PROBLEM DESCRIPTION -
Copying starts at the line containing "Viewport: 633px width, 386px height." and stops after the last line of the records; each line is repeated exactly, and pictures are skipped.

(Items from a dataset)
"""
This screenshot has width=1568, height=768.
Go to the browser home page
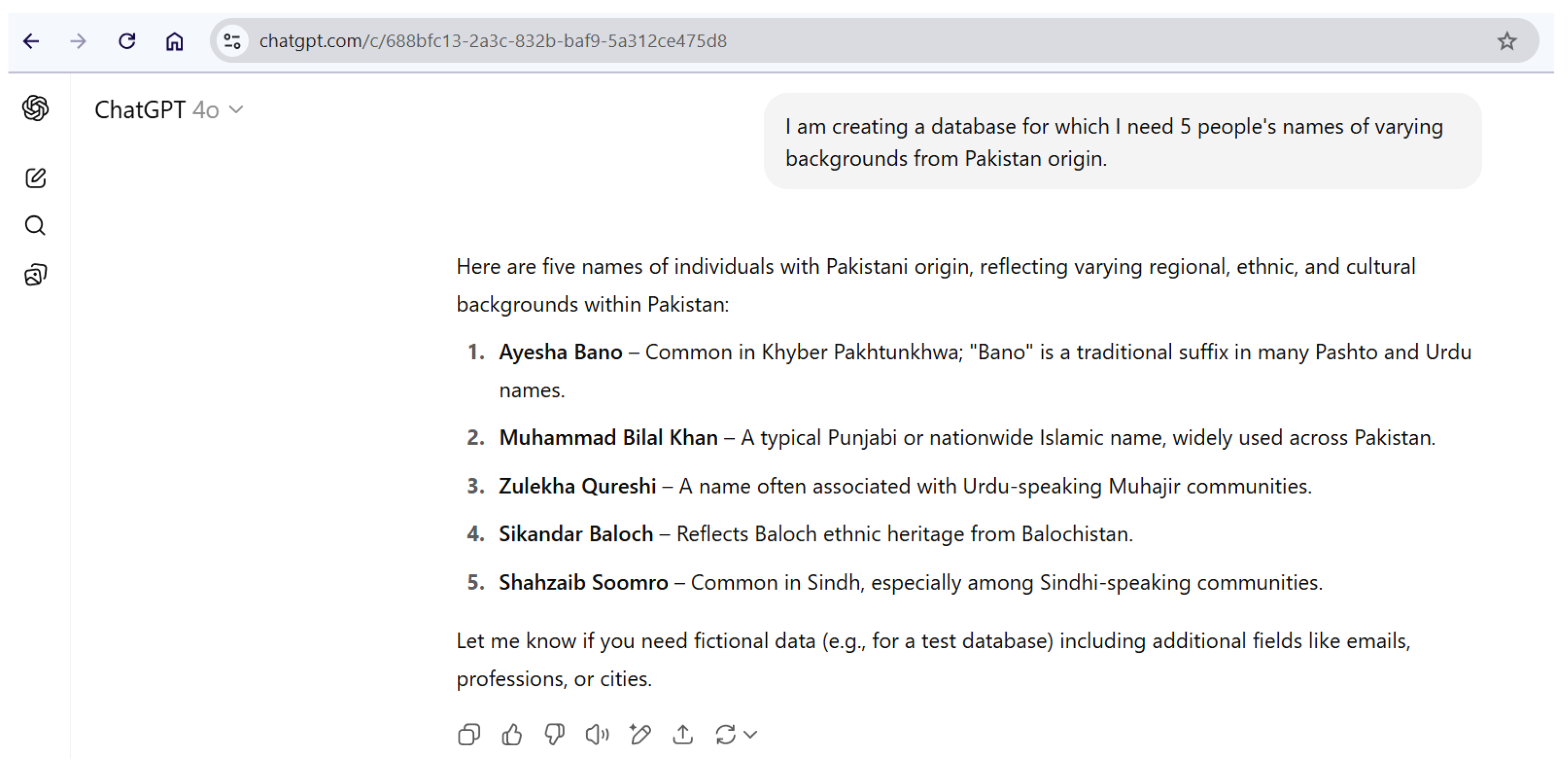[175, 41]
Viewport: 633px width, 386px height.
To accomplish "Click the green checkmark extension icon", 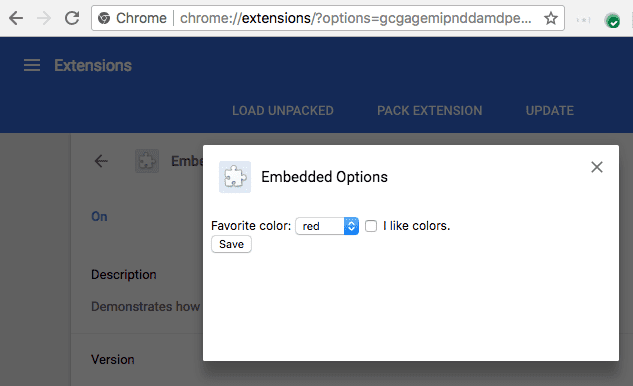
"""
TASK RESPONSE -
Viewport: 633px width, 386px height.
To accomplish "Click the green checkmark extension icon", 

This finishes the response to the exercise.